Après une action au Géant Casino de Millau qui proposait la semaine dernière des côtes de boeuf à 9,95 € le kg, des éleveurs de la FDSEA et des JA se sont rendus vendredi dernier au nouveau magasin Leader Price d'Onet qui communique à grand renfort de publicité sur de la basse- côte de boeuf origine France à 4,99 € le kg.
Comment espérer dans ces conditions une juste rémunération des producteurs ? Comment de tels prix sont-ils possibles ? De la basse-côte de boeuf à 4,99 €/kg, de la tende de tranche à 6,90 €/kg, du faux filet à 7,90 €/kg... Les grandes surfaces se sont lancées dans une véritable compétition à qui sortira le prix le plus bas. Alors qu'une augmentation urgente des prix à la production est aujourd'hui admise par tous, la FDSEA et les JA dénoncent ces promotions qui participent à un blocage de la reprise des cours tout en donnant au consommateur une image fausse du véritable prix de la viande et de ce qu'elle coûte à produire dans les exploitations.

Pratiques inacceptables

En réponse à cette provocation, des représentants de la FDSEA et des JA ont été «inaugurer» le nouveau magasin Leader Price qui s'est installé à Onet afin que cessent ces pratiques inacceptables et d'empêcher à tout prix qu'elles ne se généralisent. Après une rencontre avec le responsable du rayon bou- cherie et celui du magasin, les affiches qui signalaient cette promotion ont été brûlées à l'extérieur.
Les agriculteurs se sont ensuite rendus à l'Intermarché installé à la Gineste afin d'opérer un contrôle de prix et de provenance de la viande vendue.
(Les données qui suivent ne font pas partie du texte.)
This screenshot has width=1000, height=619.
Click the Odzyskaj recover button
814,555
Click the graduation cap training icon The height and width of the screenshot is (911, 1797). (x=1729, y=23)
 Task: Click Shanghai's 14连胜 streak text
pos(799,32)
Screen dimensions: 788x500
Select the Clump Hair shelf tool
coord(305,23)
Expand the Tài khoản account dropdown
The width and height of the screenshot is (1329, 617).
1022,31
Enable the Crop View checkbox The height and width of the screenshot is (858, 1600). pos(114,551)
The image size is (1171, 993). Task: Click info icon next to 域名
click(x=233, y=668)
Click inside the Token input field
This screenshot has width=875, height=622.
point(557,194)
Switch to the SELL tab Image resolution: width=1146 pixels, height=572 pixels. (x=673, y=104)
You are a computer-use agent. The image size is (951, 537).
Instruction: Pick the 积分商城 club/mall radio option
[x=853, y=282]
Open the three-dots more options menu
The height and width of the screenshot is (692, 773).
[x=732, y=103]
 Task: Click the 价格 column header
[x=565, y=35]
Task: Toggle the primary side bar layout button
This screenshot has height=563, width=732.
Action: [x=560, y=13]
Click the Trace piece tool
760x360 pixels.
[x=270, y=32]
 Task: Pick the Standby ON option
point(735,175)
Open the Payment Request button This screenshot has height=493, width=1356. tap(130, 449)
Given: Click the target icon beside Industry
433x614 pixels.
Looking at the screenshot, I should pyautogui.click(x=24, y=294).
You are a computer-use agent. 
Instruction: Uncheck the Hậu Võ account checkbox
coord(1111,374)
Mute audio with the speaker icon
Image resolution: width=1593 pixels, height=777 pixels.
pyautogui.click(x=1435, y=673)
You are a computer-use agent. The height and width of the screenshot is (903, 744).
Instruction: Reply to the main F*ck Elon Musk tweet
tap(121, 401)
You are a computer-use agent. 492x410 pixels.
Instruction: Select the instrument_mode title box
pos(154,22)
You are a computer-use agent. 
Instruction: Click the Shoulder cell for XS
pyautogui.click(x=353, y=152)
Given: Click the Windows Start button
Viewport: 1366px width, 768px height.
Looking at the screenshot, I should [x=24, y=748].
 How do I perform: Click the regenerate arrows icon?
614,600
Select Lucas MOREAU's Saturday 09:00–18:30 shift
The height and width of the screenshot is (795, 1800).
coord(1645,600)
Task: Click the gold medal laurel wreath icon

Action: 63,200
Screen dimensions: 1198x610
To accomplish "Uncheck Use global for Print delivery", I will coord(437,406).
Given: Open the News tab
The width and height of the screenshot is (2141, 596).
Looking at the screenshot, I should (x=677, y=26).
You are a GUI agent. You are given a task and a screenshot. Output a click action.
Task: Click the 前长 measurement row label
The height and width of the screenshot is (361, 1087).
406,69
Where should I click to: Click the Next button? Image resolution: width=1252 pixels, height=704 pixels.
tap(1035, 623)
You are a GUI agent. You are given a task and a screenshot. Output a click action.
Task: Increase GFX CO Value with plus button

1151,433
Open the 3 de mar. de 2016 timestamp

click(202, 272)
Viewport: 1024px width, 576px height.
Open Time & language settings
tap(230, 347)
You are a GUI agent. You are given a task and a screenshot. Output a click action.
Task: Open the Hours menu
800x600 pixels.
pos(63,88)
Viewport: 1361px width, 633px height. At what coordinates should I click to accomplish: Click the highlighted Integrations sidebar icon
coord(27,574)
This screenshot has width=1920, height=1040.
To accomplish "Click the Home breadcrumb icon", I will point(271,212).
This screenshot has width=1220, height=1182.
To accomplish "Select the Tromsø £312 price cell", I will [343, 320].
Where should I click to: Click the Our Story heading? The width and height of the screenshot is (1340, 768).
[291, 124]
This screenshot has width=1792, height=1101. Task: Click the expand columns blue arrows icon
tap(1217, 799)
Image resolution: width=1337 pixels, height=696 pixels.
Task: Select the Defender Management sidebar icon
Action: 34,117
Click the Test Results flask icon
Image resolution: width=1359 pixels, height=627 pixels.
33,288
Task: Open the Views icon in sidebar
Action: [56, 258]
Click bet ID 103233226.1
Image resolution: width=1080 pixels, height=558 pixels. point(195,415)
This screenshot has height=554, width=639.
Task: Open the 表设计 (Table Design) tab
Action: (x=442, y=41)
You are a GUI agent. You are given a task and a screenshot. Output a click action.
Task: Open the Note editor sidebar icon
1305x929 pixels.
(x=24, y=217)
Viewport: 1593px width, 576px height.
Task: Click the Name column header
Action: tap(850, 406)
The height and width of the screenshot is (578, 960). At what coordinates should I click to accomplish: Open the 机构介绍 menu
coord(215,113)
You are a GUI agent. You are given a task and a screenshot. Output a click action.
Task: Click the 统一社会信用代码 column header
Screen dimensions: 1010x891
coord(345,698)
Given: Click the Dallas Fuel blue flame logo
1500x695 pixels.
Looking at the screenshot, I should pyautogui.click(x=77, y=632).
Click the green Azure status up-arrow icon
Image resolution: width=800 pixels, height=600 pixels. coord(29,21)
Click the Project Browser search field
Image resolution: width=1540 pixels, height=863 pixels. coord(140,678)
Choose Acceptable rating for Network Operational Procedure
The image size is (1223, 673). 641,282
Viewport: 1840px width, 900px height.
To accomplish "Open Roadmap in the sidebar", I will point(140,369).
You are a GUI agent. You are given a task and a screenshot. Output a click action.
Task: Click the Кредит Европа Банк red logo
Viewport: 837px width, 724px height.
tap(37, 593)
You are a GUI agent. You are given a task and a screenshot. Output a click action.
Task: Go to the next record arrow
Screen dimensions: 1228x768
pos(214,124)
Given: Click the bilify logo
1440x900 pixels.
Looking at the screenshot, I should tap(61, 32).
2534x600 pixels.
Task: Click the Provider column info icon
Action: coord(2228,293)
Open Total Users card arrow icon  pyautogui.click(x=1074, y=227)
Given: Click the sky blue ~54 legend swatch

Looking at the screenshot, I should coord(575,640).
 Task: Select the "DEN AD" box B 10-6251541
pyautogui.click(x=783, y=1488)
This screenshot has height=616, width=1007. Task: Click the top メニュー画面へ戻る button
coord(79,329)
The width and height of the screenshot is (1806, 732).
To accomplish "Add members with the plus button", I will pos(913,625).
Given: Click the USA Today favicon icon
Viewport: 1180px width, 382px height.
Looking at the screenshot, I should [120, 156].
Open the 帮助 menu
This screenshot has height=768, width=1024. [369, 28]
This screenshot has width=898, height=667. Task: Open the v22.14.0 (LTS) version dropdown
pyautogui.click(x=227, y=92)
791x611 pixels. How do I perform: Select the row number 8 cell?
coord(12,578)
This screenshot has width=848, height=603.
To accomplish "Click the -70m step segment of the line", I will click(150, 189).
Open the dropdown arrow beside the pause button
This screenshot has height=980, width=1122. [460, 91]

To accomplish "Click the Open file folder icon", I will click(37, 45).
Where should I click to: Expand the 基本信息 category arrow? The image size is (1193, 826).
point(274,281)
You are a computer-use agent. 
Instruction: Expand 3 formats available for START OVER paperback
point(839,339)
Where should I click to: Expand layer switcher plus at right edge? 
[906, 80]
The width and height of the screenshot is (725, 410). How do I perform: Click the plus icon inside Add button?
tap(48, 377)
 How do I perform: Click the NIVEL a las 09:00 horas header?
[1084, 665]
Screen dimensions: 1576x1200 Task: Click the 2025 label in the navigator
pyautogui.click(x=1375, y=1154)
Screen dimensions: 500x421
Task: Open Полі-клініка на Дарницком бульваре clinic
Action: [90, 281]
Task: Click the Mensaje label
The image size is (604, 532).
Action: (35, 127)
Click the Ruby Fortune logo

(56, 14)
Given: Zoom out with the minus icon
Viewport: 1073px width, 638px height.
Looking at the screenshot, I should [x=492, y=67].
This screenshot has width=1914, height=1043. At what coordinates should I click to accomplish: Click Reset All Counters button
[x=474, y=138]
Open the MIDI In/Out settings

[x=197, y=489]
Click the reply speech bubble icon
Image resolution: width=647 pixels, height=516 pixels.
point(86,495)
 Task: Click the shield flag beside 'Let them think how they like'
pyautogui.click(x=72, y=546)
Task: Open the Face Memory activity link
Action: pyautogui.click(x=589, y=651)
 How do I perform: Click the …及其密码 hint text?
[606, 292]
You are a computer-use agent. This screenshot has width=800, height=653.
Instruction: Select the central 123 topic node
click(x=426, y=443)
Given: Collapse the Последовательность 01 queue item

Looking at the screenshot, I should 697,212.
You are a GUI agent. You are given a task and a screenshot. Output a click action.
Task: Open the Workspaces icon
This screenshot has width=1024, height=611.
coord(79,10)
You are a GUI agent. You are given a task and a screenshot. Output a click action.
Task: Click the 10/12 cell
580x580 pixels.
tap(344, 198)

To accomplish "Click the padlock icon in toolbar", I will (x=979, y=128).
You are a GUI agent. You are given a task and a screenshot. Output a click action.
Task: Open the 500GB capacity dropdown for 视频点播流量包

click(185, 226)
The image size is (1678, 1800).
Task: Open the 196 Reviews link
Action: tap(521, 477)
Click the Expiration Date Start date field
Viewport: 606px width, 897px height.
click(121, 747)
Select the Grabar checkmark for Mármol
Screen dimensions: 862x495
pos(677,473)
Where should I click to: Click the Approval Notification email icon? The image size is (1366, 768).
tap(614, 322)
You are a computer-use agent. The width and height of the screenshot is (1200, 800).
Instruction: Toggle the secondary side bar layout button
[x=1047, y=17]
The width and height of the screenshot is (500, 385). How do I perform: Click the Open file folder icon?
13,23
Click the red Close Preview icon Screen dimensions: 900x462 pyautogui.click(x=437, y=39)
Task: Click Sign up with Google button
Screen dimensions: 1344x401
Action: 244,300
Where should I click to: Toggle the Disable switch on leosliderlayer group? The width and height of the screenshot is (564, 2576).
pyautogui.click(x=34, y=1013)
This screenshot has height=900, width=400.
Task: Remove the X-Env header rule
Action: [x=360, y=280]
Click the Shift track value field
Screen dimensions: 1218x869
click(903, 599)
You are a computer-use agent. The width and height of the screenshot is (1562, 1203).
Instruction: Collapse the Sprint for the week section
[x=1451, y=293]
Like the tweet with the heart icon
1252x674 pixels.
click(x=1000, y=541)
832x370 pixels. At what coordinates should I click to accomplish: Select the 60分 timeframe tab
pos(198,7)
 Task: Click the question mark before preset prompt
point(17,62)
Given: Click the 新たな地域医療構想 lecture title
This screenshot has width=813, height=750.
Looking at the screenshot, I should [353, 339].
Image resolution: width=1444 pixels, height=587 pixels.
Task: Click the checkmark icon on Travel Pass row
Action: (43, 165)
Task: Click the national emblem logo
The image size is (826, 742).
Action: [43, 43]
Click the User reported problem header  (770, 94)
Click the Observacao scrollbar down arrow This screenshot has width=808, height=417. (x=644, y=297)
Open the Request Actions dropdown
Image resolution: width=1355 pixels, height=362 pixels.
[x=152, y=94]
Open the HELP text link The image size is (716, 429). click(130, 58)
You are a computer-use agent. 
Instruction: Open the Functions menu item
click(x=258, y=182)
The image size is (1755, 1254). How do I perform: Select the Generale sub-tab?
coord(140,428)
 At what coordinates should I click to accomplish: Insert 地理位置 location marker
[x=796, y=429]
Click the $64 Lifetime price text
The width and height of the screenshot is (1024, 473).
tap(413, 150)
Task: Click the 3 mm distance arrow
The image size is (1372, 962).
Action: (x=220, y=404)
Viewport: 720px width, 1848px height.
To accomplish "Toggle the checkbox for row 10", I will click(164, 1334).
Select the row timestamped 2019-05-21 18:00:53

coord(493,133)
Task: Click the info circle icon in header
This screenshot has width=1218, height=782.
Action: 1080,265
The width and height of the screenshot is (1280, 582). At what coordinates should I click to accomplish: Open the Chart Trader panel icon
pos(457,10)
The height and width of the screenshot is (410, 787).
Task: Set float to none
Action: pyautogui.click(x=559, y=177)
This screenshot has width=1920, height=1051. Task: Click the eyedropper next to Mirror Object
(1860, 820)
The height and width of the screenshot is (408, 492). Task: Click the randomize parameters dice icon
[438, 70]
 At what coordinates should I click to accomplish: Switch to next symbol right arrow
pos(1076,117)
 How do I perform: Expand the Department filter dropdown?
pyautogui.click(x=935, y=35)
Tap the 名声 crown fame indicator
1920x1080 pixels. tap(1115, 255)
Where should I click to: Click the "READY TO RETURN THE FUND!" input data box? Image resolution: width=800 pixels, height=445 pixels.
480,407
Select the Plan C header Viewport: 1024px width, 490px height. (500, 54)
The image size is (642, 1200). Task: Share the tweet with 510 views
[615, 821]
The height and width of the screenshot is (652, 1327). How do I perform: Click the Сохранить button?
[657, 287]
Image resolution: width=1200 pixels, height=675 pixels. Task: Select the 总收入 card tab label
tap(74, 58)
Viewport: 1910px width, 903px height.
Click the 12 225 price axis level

Dans un contexte de crise profonde de l'élevage, les responsables bovins viande de la FDSEA et des JA veulent réagir clairement et systématiquement pour parer à tout dérapage tant sur l'origine de la viande que sur son prix de vente. Il est plus qu'urgent de retrouver un niveau de prix à la production en phase avec le travail et les efforts réalisés mais aussi avec les charges engagées qui ne cessent de progresser.